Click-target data
begin

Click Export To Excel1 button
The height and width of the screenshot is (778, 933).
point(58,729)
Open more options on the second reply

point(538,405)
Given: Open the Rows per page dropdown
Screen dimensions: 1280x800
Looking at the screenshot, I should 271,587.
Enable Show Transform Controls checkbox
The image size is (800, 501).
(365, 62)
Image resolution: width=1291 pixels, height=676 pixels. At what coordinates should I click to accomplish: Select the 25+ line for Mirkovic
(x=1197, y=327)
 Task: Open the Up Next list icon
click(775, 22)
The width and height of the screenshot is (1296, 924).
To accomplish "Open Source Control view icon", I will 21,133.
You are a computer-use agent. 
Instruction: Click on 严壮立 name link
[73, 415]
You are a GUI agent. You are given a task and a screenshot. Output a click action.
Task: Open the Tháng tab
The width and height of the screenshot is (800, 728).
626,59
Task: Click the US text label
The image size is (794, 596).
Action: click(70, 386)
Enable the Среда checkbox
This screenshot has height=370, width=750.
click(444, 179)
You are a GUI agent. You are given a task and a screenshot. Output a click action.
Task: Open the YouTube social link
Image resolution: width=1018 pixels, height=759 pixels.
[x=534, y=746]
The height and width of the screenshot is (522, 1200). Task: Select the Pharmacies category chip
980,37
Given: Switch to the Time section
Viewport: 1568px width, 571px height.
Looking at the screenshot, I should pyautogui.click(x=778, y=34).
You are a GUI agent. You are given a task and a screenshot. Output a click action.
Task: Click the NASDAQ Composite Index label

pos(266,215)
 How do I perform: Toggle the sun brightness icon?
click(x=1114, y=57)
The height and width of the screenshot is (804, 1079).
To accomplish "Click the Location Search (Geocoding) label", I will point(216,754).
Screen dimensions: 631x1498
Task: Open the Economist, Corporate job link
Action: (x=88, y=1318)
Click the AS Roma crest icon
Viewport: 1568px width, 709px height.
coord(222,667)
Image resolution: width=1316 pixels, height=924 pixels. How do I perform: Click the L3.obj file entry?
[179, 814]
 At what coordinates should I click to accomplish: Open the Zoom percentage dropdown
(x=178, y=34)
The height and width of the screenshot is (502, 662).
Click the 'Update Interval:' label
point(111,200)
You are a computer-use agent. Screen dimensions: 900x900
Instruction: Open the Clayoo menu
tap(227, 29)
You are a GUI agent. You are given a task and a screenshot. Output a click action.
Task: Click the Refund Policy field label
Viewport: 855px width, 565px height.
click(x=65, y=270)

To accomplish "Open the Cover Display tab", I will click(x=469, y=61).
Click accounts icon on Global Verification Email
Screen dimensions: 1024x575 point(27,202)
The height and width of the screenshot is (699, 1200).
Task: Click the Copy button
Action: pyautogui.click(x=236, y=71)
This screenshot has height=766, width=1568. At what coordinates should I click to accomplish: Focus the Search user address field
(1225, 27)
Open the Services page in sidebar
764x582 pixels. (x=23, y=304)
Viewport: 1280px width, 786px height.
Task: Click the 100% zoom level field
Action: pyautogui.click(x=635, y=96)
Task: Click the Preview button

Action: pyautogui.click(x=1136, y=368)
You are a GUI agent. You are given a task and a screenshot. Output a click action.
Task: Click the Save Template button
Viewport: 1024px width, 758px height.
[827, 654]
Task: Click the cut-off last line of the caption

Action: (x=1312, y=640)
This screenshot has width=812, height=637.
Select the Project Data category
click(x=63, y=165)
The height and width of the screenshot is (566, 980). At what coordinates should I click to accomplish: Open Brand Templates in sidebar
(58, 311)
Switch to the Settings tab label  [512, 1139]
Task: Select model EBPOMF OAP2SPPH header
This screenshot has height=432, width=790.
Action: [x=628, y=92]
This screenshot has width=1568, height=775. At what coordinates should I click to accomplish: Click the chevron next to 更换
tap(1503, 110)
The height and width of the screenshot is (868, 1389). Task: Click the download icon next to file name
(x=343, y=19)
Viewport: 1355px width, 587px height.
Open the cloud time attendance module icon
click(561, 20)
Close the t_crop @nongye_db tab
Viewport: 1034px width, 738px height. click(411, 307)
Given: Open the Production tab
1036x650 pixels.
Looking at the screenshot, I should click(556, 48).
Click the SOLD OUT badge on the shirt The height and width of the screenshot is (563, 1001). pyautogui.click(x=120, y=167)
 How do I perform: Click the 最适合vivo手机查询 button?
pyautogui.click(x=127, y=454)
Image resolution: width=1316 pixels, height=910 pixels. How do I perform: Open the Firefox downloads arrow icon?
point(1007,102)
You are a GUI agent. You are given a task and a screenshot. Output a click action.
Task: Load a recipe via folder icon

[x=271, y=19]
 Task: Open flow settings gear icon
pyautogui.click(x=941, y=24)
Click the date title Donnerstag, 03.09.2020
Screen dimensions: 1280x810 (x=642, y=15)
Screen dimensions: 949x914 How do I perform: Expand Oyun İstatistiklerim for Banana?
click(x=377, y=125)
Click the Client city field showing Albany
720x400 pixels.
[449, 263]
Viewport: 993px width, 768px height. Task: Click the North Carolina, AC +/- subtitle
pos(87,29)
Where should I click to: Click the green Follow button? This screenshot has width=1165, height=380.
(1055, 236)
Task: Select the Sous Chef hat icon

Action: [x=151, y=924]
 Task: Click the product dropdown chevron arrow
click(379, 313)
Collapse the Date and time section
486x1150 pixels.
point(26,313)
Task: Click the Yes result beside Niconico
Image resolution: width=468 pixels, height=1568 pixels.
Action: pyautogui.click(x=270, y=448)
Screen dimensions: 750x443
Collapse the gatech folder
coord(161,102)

end

The request:
Rewrite the whole listing above, changing "GUI agent" to "interface agent" everywhere it appears and leaving every other part untouched.

Result:
Click Export To Excel1 button
The height and width of the screenshot is (778, 933).
point(58,729)
Open more options on the second reply

point(538,405)
Given: Open the Rows per page dropdown
Screen dimensions: 1280x800
Looking at the screenshot, I should 271,587.
Enable Show Transform Controls checkbox
The image size is (800, 501).
(365, 62)
Image resolution: width=1291 pixels, height=676 pixels. At what coordinates should I click to accomplish: Select the 25+ line for Mirkovic
(x=1197, y=327)
 Task: Open the Up Next list icon
click(775, 22)
The width and height of the screenshot is (1296, 924).
To accomplish "Open Source Control view icon", I will 21,133.
You are a computer-use agent. 
Instruction: Click on 严壮立 name link
[73, 415]
You are a interface agent. You are given a task and a screenshot. Output a click action.
Task: Open the Tháng tab
The width and height of the screenshot is (800, 728).
626,59
Task: Click the US text label
The image size is (794, 596).
Action: click(70, 386)
Enable the Среда checkbox
This screenshot has height=370, width=750.
click(444, 179)
You are a interface agent. You are given a task and a screenshot. Output a click action.
Task: Open the YouTube social link
Image resolution: width=1018 pixels, height=759 pixels.
[x=534, y=746]
The height and width of the screenshot is (522, 1200). Task: Select the Pharmacies category chip
980,37
Given: Switch to the Time section
Viewport: 1568px width, 571px height.
Looking at the screenshot, I should pyautogui.click(x=778, y=34).
You are a interface agent. You are given a task and a screenshot. Output a click action.
Task: Click the NASDAQ Composite Index label

pos(266,215)
 How do I perform: Toggle the sun brightness icon?
click(x=1114, y=57)
The height and width of the screenshot is (804, 1079).
To accomplish "Click the Location Search (Geocoding) label", I will point(216,754).
Screen dimensions: 631x1498
Task: Open the Economist, Corporate job link
Action: (x=88, y=1318)
Click the AS Roma crest icon
Viewport: 1568px width, 709px height.
coord(222,667)
Image resolution: width=1316 pixels, height=924 pixels. How do I perform: Click the L3.obj file entry?
[179, 814]
 At what coordinates should I click to accomplish: Open the Zoom percentage dropdown
(x=178, y=34)
The height and width of the screenshot is (502, 662).
Click the 'Update Interval:' label
point(111,200)
You are a computer-use agent. Screen dimensions: 900x900
Instruction: Open the Clayoo menu
tap(227, 29)
You are a interface agent. You are given a task and a screenshot. Output a click action.
Task: Click the Refund Policy field label
Viewport: 855px width, 565px height.
click(x=65, y=270)

To accomplish "Open the Cover Display tab", I will click(x=469, y=61).
Click accounts icon on Global Verification Email
Screen dimensions: 1024x575 point(27,202)
The height and width of the screenshot is (699, 1200).
Task: Click the Copy button
Action: pyautogui.click(x=236, y=71)
This screenshot has height=766, width=1568. At what coordinates should I click to accomplish: Focus the Search user address field
(1225, 27)
Open the Services page in sidebar
764x582 pixels. (x=23, y=304)
Viewport: 1280px width, 786px height.
Task: Click the 100% zoom level field
Action: pyautogui.click(x=635, y=96)
Task: Click the Preview button

Action: pyautogui.click(x=1136, y=368)
You are a interface agent. You are given a task and a screenshot. Output a click action.
Task: Click the Save Template button
Viewport: 1024px width, 758px height.
[827, 654]
Task: Click the cut-off last line of the caption

Action: (x=1312, y=640)
This screenshot has width=812, height=637.
Select the Project Data category
click(x=63, y=165)
The height and width of the screenshot is (566, 980). At what coordinates should I click to accomplish: Open Brand Templates in sidebar
(58, 311)
Switch to the Settings tab label  [512, 1139]
Task: Select model EBPOMF OAP2SPPH header
This screenshot has height=432, width=790.
Action: [x=628, y=92]
This screenshot has width=1568, height=775. At what coordinates should I click to accomplish: Click the chevron next to 更换
tap(1503, 110)
The height and width of the screenshot is (868, 1389). Task: Click the download icon next to file name
(x=343, y=19)
Viewport: 1355px width, 587px height.
Open the cloud time attendance module icon
click(561, 20)
Close the t_crop @nongye_db tab
Viewport: 1034px width, 738px height. click(411, 307)
Given: Open the Production tab
1036x650 pixels.
Looking at the screenshot, I should click(556, 48).
Click the SOLD OUT badge on the shirt The height and width of the screenshot is (563, 1001). pyautogui.click(x=120, y=167)
 How do I perform: Click the 最适合vivo手机查询 button?
pyautogui.click(x=127, y=454)
Image resolution: width=1316 pixels, height=910 pixels. How do I perform: Open the Firefox downloads arrow icon?
point(1007,102)
You are a interface agent. You are given a task and a screenshot. Output a click action.
Task: Load a recipe via folder icon

[x=271, y=19]
 Task: Open flow settings gear icon
pyautogui.click(x=941, y=24)
Click the date title Donnerstag, 03.09.2020
Screen dimensions: 1280x810 (x=642, y=15)
Screen dimensions: 949x914 How do I perform: Expand Oyun İstatistiklerim for Banana?
click(x=377, y=125)
Click the Client city field showing Albany
720x400 pixels.
[449, 263]
Viewport: 993px width, 768px height. Task: Click the North Carolina, AC +/- subtitle
pos(87,29)
Where should I click to: Click the green Follow button? This screenshot has width=1165, height=380.
(1055, 236)
Task: Select the Sous Chef hat icon

Action: [x=151, y=924]
 Task: Click the product dropdown chevron arrow
click(379, 313)
Collapse the Date and time section
486x1150 pixels.
point(26,313)
Task: Click the Yes result beside Niconico
Image resolution: width=468 pixels, height=1568 pixels.
Action: pyautogui.click(x=270, y=448)
Screen dimensions: 750x443
Collapse the gatech folder
coord(161,102)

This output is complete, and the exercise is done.